Por José Arnaldo de Oliveira

Deveríamos sentir arrepios quando usam o termo “rio Jundiaí”, uma tradução completamente equivocada. O motivo é que Jundiahy, nosso nome indígena de origem, já tem o seu significado tupi como rio dos jundiás.  É bastante simples notar que, como nos grandes filmes estrangeiros que chegam aos cinemas com títulos escalafobéticos, também criamos um nome redundante para as águas do vale em que vivemos. Em uma visão intercultural o nome aportuguesado ficaria algo como “rio do rio dos jundiás” na língua geral.

Isso parece bobagem em tempos de comida festefude, em leitura irônica do idioma anglosaxão. Mas não estou pensando no consumo. O próprio significado de Jundiahy para toda a região de suas montanhas, colinas e vales deveria ser usado para as políticas regionais que estão em debate nas cidades do Aglomerado Urbano.

Da mesma maneira é preciso pensar no significado do Japy, outro nome indígena de origem que permaneceu sem tradução específica. O Museu Histórico, nos tempos em que o escultor Mozart da Costa trabalhou com o historiador Geraldo Tomanik, obteve um pássaro empalhado conhecido por esse nome, mas de outro estado.
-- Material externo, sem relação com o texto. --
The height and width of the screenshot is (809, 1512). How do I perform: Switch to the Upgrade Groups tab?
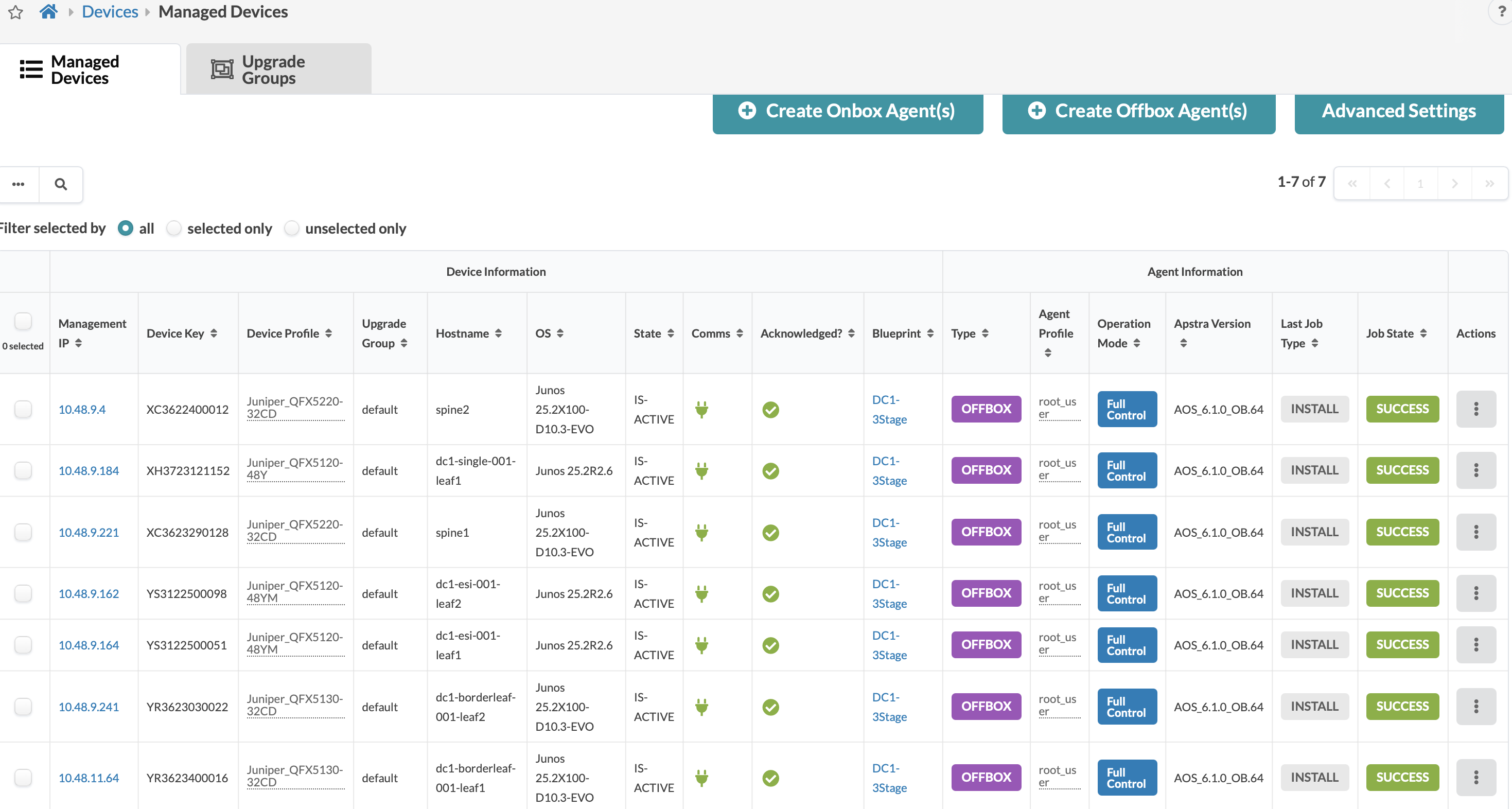(x=279, y=69)
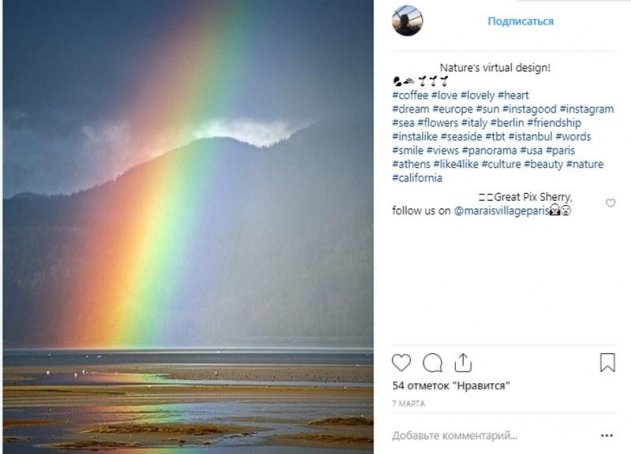Screen dimensions: 631x454
Task: Click the Подписаться follow button
Action: coord(521,21)
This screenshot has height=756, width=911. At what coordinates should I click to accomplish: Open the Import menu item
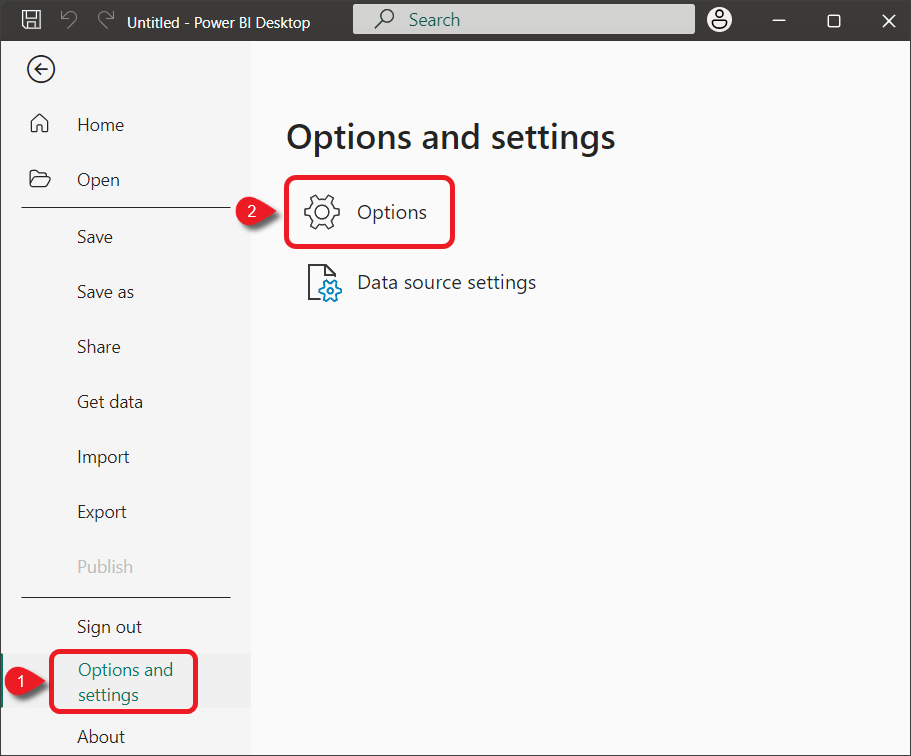pos(103,457)

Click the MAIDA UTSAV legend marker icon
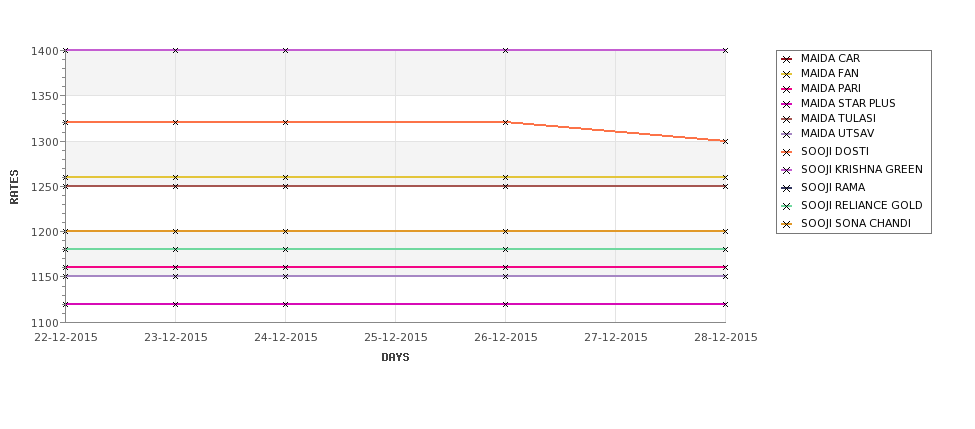tap(786, 134)
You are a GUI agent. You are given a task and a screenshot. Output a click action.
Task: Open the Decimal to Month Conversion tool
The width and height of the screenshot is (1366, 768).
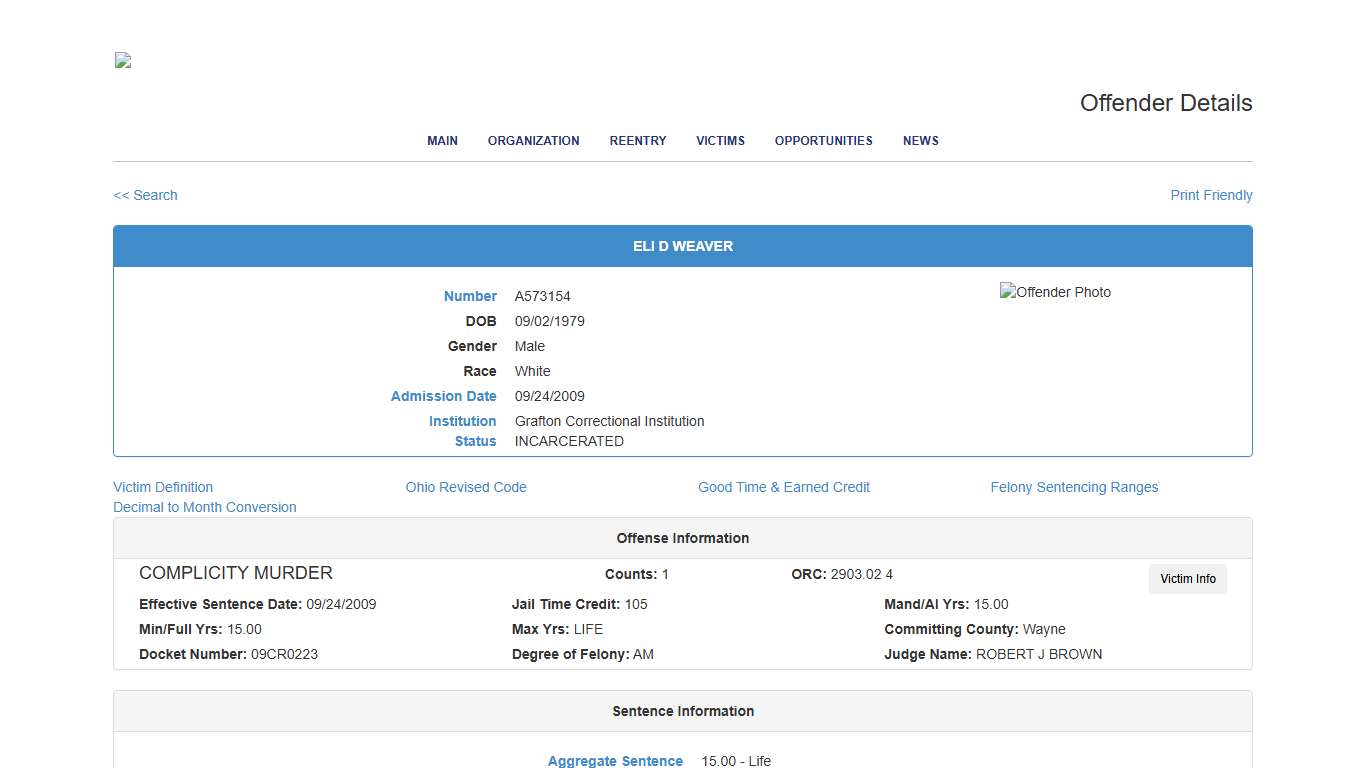(x=204, y=507)
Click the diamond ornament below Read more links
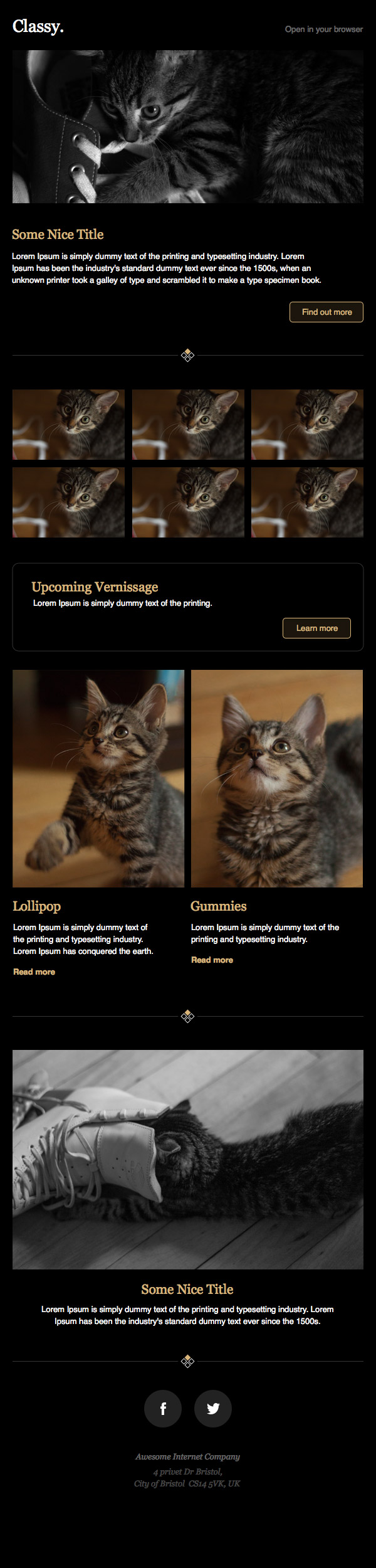The height and width of the screenshot is (1568, 376). (187, 1016)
Por outro lado, já apontaram seu significado para o mesmo “castelo de águas” usado pelo geógrafo Aziz Ab’Saber na justificativa do tombamento obtido depois das passeatas ecológicas dos anos setenta e oitenta.

Quem já esteve em algum canto (físico) do cinturão verde da serra e da zona rural e sentiu o canto (musical) de algumas de suas 300 espécies de aves pode entender que o silêncio é uma condição ambiental para essa e outras maravilhas. Essa complexidade tão simples deve fazer parte do significado de Japy, deduzida pela origem indígena, pelos pesquisadores da ciência e pelos amantes da natureza.

Estamos comemorando a privatização do aeroporto, mas é preciso atenção para o patrimônio semântico guardado nessas palavras. Qualquer pessoa pode sentir hoje uma agressão sonora já existente e a necessidade de cuidado com qualquer aumento desse limite.

Em vez de apenas estatizar o fruto das lutas ancestrais da comunidade, é preciso mesmo apoiar pequenos empreendimentos sustentáveis na serra e no entorno rural de toda a cidade e multiplicar postos de orientação (e não de isolamento) nas entradas da área nos quatro municípios da serra ou com os dez vizinhos da APA Jundiaí.

Nosso desafio é avançar além dos preconceitos brancos e urbanos para resgatarmos a beleza e o sentido original de palavras indígenas e caipiras como Jundiahy e Japy. Um equilíbrio que exige unir coração, inteligência e diálogo.